### What to do:
Filter the entries below, keeping only lines with "Songs".

### Material provided:
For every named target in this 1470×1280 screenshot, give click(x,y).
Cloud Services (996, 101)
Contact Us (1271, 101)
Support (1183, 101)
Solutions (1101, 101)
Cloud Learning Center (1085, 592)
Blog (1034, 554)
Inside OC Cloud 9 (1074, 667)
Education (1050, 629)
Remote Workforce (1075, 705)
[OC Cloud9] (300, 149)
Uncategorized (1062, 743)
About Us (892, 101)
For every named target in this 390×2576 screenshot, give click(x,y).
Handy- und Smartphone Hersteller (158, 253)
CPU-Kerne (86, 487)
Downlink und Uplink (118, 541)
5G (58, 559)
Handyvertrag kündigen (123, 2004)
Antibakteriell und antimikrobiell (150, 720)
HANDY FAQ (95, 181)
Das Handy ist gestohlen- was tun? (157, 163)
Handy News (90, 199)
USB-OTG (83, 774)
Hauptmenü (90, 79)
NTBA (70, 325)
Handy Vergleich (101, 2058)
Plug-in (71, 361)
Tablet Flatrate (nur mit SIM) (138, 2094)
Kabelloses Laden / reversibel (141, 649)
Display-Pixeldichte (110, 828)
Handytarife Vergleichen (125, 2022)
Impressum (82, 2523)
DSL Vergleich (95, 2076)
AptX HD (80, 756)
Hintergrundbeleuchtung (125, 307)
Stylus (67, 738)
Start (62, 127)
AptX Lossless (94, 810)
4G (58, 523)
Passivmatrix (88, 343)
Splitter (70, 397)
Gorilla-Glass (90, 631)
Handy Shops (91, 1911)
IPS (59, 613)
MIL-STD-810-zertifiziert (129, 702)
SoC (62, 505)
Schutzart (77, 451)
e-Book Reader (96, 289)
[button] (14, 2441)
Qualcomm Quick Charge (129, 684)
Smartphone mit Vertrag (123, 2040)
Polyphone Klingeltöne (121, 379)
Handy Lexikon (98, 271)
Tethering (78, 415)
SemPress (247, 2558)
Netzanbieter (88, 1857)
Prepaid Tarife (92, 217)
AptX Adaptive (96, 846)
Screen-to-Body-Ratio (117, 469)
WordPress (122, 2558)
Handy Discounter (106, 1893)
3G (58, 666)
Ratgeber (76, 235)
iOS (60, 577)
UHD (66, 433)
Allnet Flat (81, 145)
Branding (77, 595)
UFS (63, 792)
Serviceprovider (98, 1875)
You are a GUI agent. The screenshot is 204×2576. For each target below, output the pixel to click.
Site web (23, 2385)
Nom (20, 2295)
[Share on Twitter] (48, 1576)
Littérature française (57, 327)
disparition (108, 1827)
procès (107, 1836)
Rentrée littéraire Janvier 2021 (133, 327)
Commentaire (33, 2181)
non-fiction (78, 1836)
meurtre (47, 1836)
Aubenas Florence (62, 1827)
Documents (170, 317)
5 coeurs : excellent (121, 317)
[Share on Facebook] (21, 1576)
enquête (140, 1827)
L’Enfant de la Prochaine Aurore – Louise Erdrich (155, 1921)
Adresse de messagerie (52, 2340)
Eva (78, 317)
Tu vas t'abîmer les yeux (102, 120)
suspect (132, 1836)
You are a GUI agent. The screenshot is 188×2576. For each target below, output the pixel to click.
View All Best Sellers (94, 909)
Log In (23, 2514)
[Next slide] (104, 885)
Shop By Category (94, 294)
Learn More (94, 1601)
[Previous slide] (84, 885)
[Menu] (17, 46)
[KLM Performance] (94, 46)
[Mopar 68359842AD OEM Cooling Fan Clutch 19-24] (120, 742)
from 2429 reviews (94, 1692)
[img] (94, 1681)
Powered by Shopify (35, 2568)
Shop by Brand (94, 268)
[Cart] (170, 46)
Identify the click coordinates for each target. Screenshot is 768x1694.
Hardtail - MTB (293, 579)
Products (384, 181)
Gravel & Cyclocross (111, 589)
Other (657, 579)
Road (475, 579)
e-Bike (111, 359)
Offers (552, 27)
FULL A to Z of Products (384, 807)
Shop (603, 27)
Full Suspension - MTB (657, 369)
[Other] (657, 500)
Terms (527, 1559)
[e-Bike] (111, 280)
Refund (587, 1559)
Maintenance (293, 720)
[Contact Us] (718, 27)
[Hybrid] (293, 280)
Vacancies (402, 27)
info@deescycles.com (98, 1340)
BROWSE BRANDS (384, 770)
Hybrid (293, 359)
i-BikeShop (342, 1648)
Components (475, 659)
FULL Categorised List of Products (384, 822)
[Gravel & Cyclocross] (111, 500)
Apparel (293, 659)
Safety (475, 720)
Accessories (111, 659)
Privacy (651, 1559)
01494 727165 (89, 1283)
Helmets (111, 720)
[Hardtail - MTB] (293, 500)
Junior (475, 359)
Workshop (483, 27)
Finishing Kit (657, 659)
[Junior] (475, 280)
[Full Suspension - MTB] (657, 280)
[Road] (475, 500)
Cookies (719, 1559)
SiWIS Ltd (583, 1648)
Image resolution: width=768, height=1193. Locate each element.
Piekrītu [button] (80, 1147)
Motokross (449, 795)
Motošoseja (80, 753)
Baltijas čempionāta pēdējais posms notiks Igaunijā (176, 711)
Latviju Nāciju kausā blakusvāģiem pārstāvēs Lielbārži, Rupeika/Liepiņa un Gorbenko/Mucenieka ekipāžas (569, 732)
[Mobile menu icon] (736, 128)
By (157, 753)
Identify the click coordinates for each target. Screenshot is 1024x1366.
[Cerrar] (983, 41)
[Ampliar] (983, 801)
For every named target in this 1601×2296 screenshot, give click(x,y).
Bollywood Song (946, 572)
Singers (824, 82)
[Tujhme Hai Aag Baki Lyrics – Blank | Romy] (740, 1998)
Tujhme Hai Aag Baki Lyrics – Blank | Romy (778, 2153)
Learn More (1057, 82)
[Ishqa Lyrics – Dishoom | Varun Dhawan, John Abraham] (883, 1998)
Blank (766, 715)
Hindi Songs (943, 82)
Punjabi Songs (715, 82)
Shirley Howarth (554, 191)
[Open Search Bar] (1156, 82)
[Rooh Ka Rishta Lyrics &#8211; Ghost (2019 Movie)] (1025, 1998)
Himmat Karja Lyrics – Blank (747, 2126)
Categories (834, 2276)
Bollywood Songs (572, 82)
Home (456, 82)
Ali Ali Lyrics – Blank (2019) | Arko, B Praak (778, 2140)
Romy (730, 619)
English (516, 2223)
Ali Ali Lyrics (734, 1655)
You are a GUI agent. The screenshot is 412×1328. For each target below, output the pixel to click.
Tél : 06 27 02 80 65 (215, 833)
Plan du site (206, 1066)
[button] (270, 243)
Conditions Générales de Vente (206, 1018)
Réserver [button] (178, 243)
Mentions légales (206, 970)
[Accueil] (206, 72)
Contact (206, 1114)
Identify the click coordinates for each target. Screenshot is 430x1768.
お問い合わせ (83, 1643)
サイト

### Reply:
Hindi Songs (943, 82)
Punjabi Songs (715, 82)
Bollywood Songs (572, 82)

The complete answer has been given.